* _WHAT THE EXERCISE ASKS_
Lines below that hold the word "computer" must be copied in full.

* _LISTED RECORDS_
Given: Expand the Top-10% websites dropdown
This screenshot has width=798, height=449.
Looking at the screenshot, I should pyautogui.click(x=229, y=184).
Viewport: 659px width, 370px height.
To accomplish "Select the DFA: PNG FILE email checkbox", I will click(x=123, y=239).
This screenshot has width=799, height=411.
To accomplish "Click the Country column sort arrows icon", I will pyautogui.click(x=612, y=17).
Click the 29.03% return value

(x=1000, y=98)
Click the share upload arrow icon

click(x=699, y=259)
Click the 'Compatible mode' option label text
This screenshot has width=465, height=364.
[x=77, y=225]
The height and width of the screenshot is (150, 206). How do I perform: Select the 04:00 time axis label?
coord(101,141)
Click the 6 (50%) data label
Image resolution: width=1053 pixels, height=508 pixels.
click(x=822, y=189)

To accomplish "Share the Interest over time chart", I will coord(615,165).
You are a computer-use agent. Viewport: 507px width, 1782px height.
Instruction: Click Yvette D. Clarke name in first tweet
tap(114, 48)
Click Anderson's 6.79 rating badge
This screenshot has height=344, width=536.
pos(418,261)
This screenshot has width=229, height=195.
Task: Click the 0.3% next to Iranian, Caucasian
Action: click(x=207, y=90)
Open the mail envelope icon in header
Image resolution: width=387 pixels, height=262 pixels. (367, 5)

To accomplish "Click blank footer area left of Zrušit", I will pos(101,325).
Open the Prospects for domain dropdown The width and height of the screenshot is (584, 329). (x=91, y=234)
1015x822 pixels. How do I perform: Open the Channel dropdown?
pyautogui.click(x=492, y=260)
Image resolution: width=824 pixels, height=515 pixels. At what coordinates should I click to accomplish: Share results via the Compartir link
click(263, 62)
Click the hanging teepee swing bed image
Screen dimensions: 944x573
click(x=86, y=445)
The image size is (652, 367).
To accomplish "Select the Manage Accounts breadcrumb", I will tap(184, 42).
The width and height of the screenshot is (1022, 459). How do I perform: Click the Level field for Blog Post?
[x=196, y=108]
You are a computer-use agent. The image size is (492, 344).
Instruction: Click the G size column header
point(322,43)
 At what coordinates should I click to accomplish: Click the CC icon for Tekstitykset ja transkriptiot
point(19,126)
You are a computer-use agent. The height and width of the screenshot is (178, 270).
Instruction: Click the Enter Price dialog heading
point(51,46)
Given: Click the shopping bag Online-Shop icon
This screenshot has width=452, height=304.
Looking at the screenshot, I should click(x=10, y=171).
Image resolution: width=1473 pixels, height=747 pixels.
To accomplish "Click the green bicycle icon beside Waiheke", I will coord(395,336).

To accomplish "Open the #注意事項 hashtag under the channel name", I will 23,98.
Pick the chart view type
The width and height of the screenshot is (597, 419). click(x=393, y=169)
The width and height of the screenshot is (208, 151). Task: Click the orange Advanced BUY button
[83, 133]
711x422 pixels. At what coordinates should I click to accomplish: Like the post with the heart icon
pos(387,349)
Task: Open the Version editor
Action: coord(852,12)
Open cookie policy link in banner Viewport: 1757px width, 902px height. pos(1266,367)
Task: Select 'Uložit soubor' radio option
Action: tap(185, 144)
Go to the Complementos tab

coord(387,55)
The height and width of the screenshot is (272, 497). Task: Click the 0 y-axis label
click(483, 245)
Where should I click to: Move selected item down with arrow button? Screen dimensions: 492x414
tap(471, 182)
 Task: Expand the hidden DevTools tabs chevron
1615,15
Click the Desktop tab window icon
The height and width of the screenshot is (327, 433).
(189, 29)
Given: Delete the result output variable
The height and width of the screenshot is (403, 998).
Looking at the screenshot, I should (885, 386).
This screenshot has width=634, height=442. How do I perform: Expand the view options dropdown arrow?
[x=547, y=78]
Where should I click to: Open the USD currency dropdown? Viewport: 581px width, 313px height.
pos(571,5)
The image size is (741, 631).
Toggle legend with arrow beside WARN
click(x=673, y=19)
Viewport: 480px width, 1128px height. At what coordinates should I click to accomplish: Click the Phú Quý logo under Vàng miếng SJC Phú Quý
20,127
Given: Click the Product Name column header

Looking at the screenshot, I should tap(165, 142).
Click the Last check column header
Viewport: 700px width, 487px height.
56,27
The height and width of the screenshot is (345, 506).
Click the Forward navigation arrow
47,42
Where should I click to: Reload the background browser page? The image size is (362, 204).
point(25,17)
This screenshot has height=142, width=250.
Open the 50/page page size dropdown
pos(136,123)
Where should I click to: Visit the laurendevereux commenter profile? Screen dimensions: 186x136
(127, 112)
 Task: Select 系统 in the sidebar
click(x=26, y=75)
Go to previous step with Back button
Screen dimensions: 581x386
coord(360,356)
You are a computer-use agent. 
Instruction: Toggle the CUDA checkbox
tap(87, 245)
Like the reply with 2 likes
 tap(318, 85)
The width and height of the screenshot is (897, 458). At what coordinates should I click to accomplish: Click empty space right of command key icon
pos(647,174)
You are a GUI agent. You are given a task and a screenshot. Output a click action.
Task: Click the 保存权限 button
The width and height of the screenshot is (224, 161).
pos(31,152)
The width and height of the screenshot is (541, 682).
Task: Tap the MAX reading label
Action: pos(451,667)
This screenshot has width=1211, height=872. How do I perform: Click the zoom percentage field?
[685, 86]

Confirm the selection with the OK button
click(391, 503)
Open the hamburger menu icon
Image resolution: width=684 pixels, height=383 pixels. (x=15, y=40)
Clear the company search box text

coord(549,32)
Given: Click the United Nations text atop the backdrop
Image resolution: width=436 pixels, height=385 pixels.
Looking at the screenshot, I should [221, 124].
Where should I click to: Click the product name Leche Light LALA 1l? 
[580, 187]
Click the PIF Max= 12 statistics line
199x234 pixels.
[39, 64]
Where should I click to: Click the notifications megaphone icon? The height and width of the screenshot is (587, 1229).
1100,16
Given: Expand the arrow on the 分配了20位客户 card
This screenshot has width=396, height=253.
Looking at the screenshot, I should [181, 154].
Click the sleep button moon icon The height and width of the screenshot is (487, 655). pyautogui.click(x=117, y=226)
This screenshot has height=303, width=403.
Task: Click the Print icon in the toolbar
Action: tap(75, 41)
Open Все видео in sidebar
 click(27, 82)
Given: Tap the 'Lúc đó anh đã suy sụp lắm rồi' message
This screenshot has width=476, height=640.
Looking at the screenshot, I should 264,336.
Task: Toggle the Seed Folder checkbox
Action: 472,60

* _SOLUTION BELOW_
You are a computer-use agent. Viewport: 507px width, 1782px height.
You are a computer-use agent. The image size is (492, 344).
You are a computer-use agent. The height and width of the screenshot is (178, 270).
You are a computer-use agent. 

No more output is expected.